Intel’s Arc GPUs currently give very disappointing results, especially since they support XMX (matrix) operations, which need to deliver up to 4x the throughput of regular FP32 computations. The current Stable Diffusion OpenVINO project we used could also have a lot of room for improvement. By the way, if you want to try and run SD on Arc GPU, please note that you need to edit “stable_diffusion_engine.py” file and change “CPU” to “GPU”. Otherwise, the graphics card will not be used for computation. It takes a lot of time.
back to the results. With the specified versions, Nvidia’s RTX 30 series cards perform well, AMD’s RX 7000 series cards perform well, RTX 40 series perform poorly, and RX 6000 series perform poorly. It drops significantly and Arc GPUs generally look poor. Things could change radically with updated software, and given the popularity of AI, we’d see better tuning (or a decent project that’s already tuned to give better performance). ) is expected to be a matter of time.
Again, I don’t know exactly how optimized these projects are, but it might be interesting to look at the theoretical maximum performance (TFLOPS) for different GPUs.
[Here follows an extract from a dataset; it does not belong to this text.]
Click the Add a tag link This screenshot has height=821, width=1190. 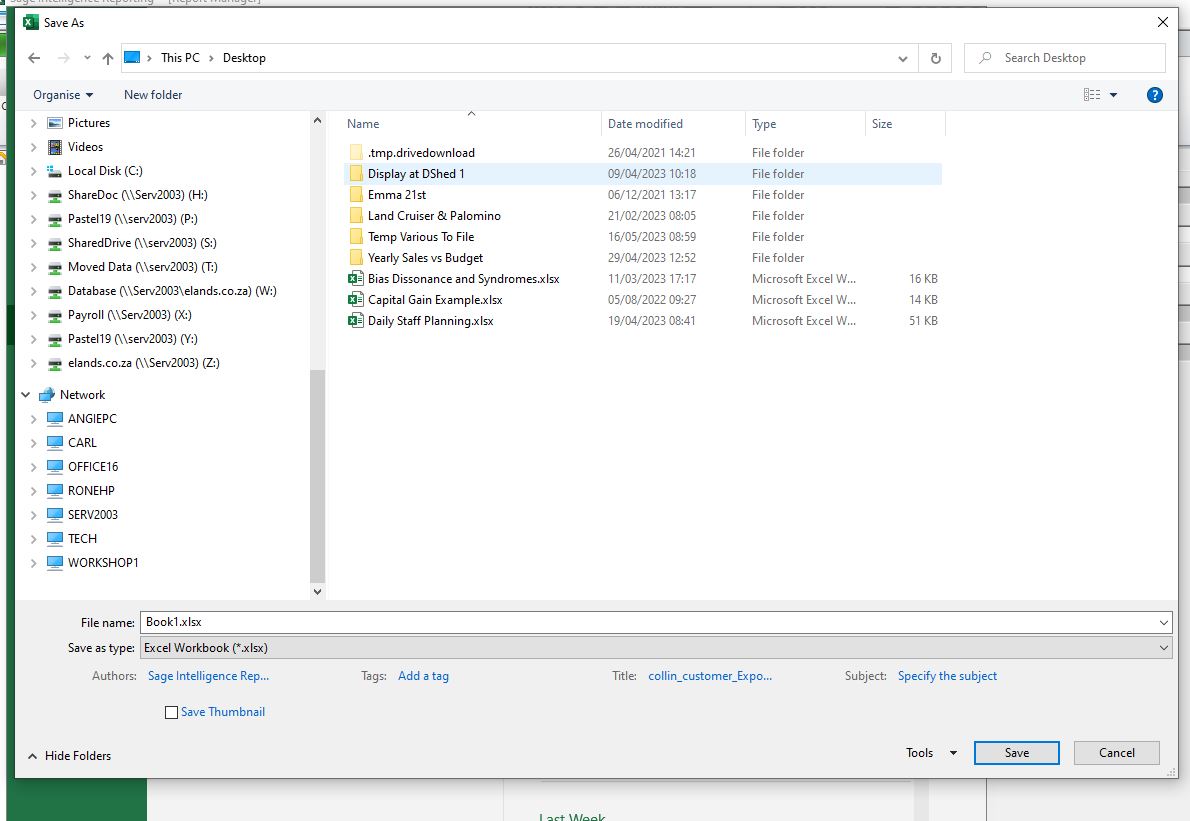point(423,676)
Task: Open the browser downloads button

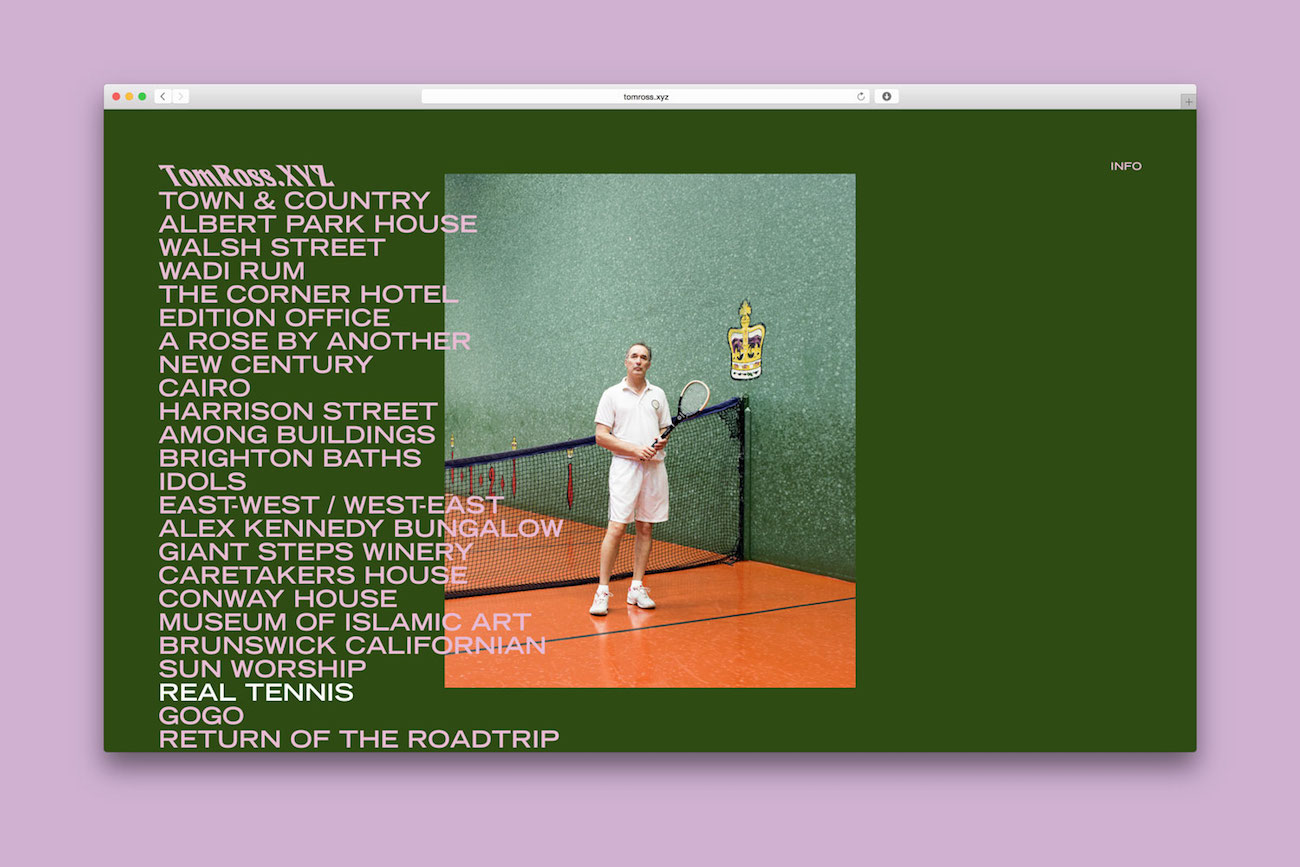Action: click(886, 97)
The graph below shows the theoretical FP16 performance for each GPU, using tensor/matrix cores as needed.
Nvidia’s Tensor Cores are clearly better, at least in theory, but clearly our Stable Diffusion tests don’t match these numbers exactly. ) is up to 106% faster than the RTX 3090 Ti, but 35% slower in our tests. Also note that I assume that the Stable Diffusion project I used (Automatic 1111) doesn’t even try to take advantage of the new FP8 instructions on the Ada Lovelace GPU. This could again double the performance on the RTX 40 series.
Meanwhile, look at the Arc GPU. Those matrix cores should offer performance similar to the RTX 3060 Ti and RX 7900 XTX. The fastest A770 GPU is between the RX 6600 and RX 6600 XT, the A750 is right behind the RX 6600, and the A380 is about a quarter as fast as the A750. All of this is about a quarter of the expected performance when no XMX cores are used.
However, Arc’s proportions look about right. The A380’s theoretical computing performance is about a quarter of the A750’s. Most likely they are using shaders in full precision FP32 mode for their computations and miss some additional optimizations.
Another thing to note is that AMD’s RX 7900 XTX/XT theoretical calculations have improved significantly over the RX 6000 series. Memory bandwidth is not the critical factor. So the 7900 XTX has almost 3x the raw compute compared to his 6950 XT, so AMD’s results above aren’t entirely out of the question. Aside from the 7900 XT performing nearly as well as the XTX, raw compute should give the XTX an advantage of about 19% over the 3% we measured.
Ultimately, this is not a true statement of performance, but a snapshot in time of stable diffusion performance on AMD, Intel, and Nvidia GPUs. Full optimization brings performance closer to the theoretical TFLOPS chart, ensuring the new RTX 40 series cards don’t lag behind existing RTX 30 series parts.
This gives us one final chart with higher resolution testing. I haven’t tested all the new GPUs yet, I used Linux on a tested AMD RX 6000 series card. But it looks like a more complex target resolution of at least 2048×1152 is starting to make better use of his RTX 4090. We plan to review this topic further in the coming year.